Notes on an Emerging World
A book in five editions, written in public, on what happens when the professions, systems, and structures we relied on to navigate life begin to dissolve.
These five questions arrived mostly in the order I lived them. After becoming a mother, I grew insatiably curious about care — why the work of raising children feels so siloed and under-understood, when social reproduction is more foundational to culture and economy than almost anything else. Then came work: like many mothers, I began grappling with what it means to return to paid labor when childcare costs nearly as much as the salary it enables, and what it costs to step away. News came next. As a journalist who has always had questions about the media industry, I began to understand information less as a product and more as a means to wellbeing and agency — especially as the information landscape transformed around me. Then AI, because I live in San Francisco, at the center of that particular disruption, and as someone grounded in thinking about both humanism and productivity, I've become urgently curious about what it will mean to navigate life alongside intelligent tools as the social structures we relied on simultaneously crumble.
And then, woven through all of it: the question of me. AI has surfaced something I didn't expect — big questions about what it means to know yourself, trust yourself, locate yourself when the tools around you are becoming more capable and the structures less reliable. This has coincided, not accidentally, with being the parent of a young child and the child of aging parents at the same time. The sandwich generation question turns out to be an identity question. What comes after me feels like the right place to end.
*****
=== TASKS FOR THIS EXERCISE ===
1. According to the book introduction, which city is the writer based in?
2. Pull the wording of the book introduction between "And then, woven" and "place to end.", inclusive.
3. Which five subjects does the book introduction name as its questions?

=== INFORMATION SUPPLIED ===
*****
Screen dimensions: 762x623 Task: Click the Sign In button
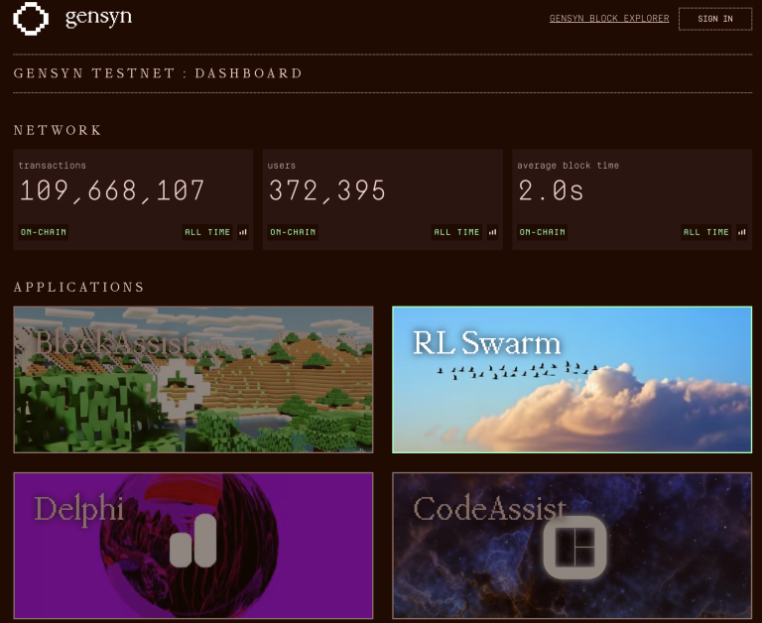tap(714, 19)
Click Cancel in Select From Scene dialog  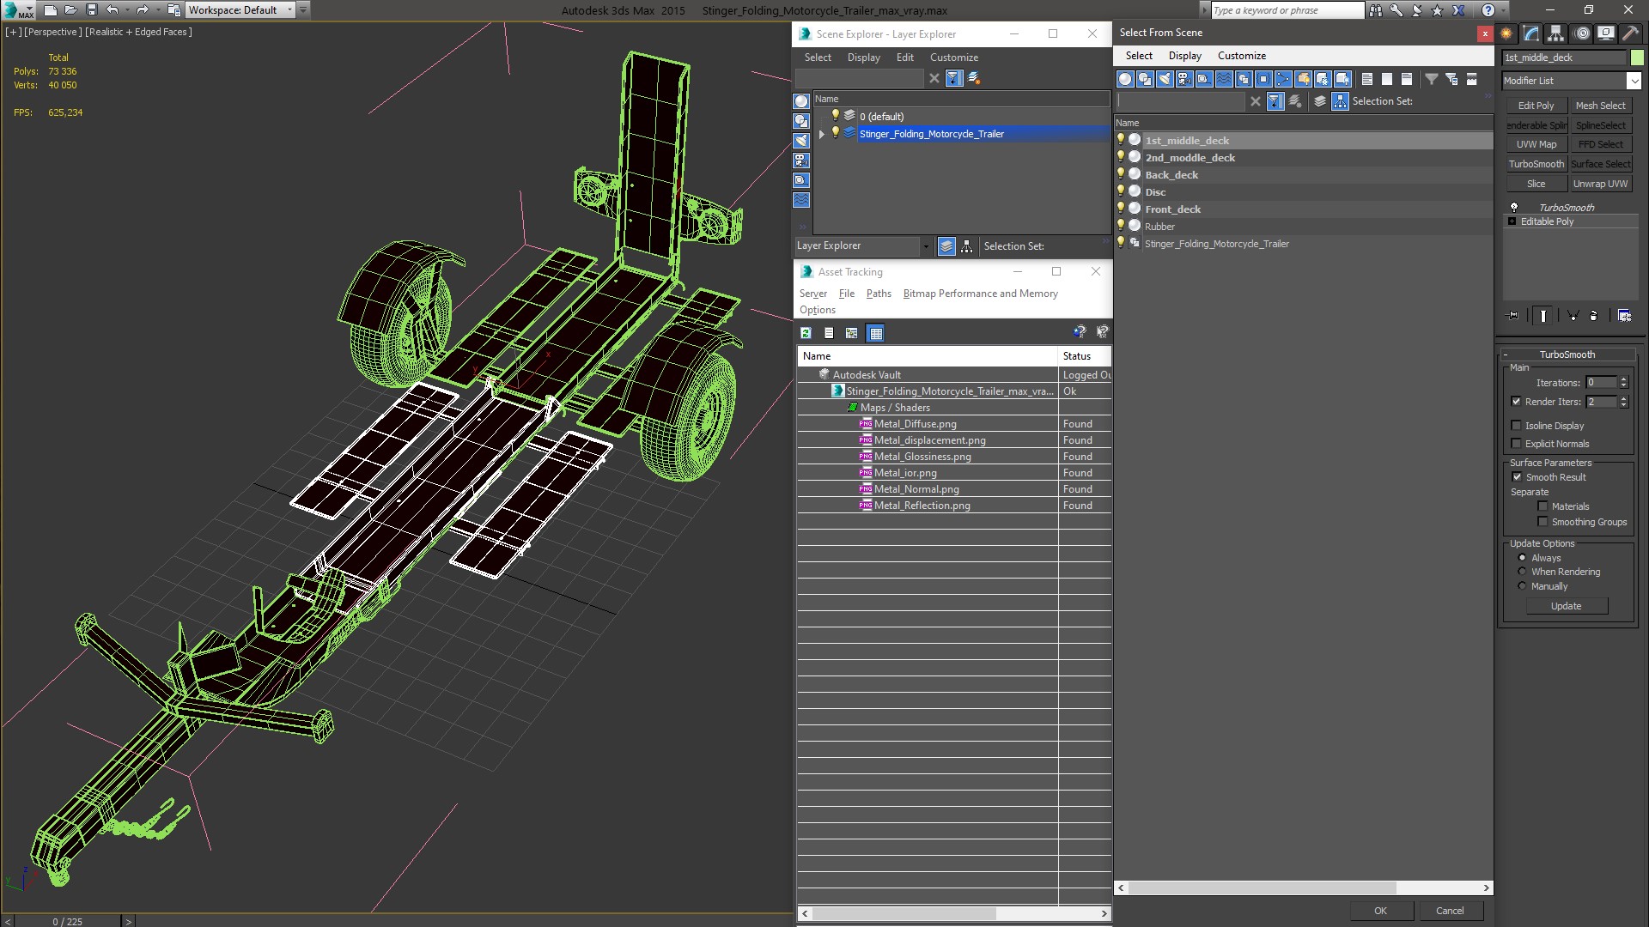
*****
=== ANSWERS PER TASK ===
1. San Francisco

2.
And then, woven through all of it: the question of me. AI has surfaced something I didn't expect — big questions about what it means to know yourself, trust yourself, locate yourself when the tools around you are becoming more capable and the structures less reliable. This has coincided, not accidentally, with being the parent of a young child and the child of aging parents at the same time. The sandwich generation question turns out to be an identity question. What comes after me feels like the right place to end.

3.
- Care
- Work
- News
- AI
- The question of me